◆ **DATA SHOWN**:
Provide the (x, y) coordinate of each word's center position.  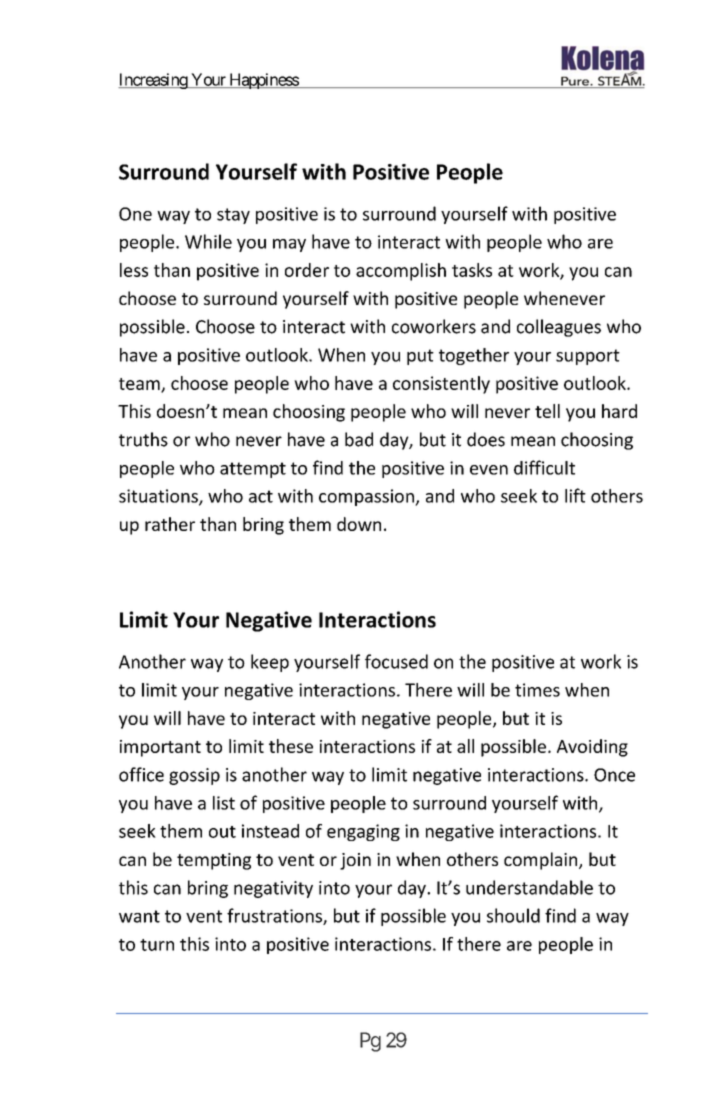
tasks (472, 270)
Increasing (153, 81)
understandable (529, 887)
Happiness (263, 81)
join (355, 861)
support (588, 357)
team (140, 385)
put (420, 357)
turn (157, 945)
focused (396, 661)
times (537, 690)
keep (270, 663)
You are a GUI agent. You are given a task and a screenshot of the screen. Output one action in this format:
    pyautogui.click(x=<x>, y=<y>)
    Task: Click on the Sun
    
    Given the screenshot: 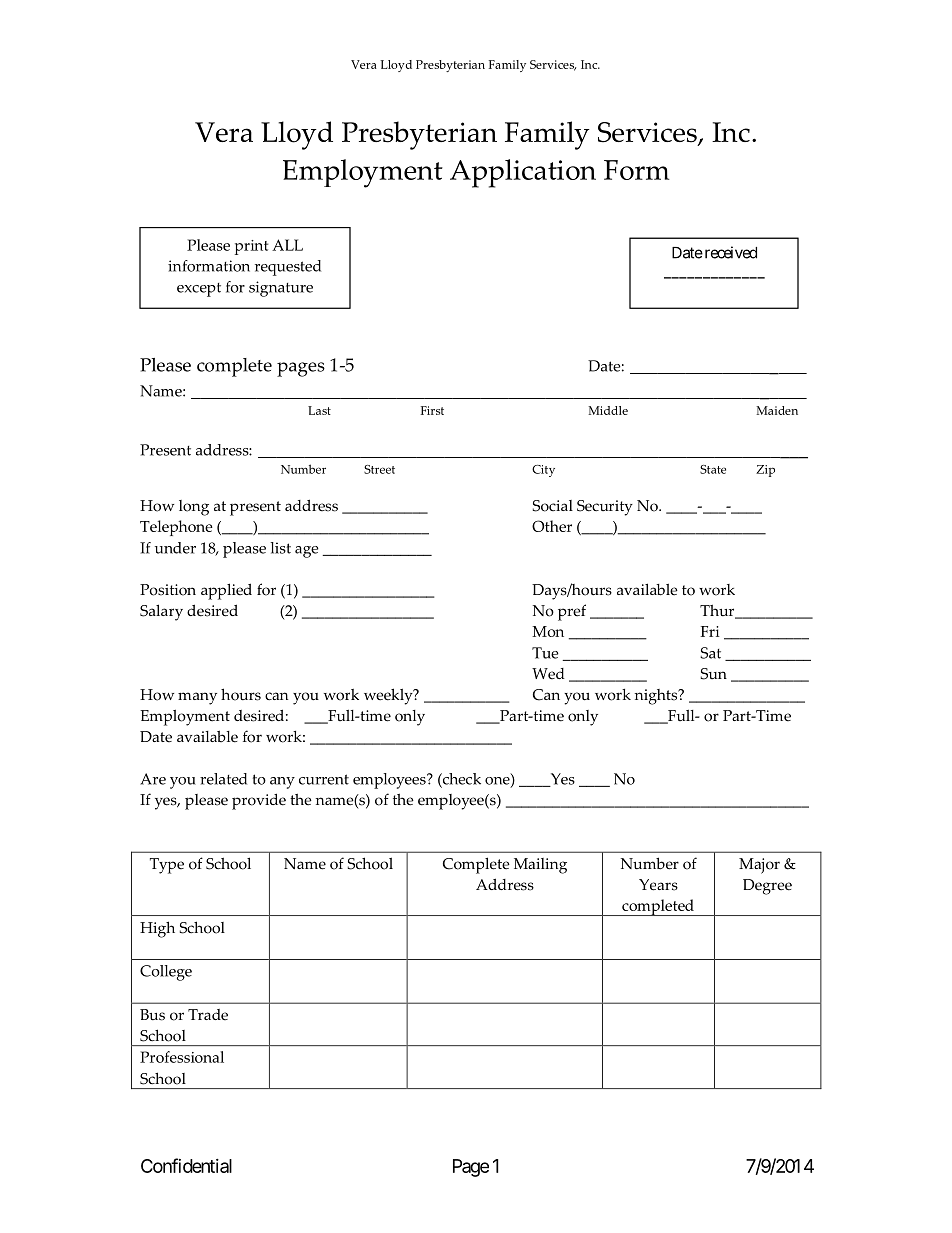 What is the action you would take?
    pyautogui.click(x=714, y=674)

◆ **DIRECTIVE**: Starting at the line that has "Happiness (263, 81)" and ending after the line that has "keep (270, 663)", output those items as a two-column CSV with the headers text and answer, one row per item. Wrap each field in double quotes and replace any line breaks with spaces.

◆ **THE OUTPUT**:
text,answer
"Happiness","(263, 81)"
"join","(355, 861)"
"support","(588, 357)"
"team","(140, 385)"
"put","(420, 357)"
"turn","(157, 945)"
"focused","(396, 661)"
"times","(537, 690)"
"keep","(270, 663)"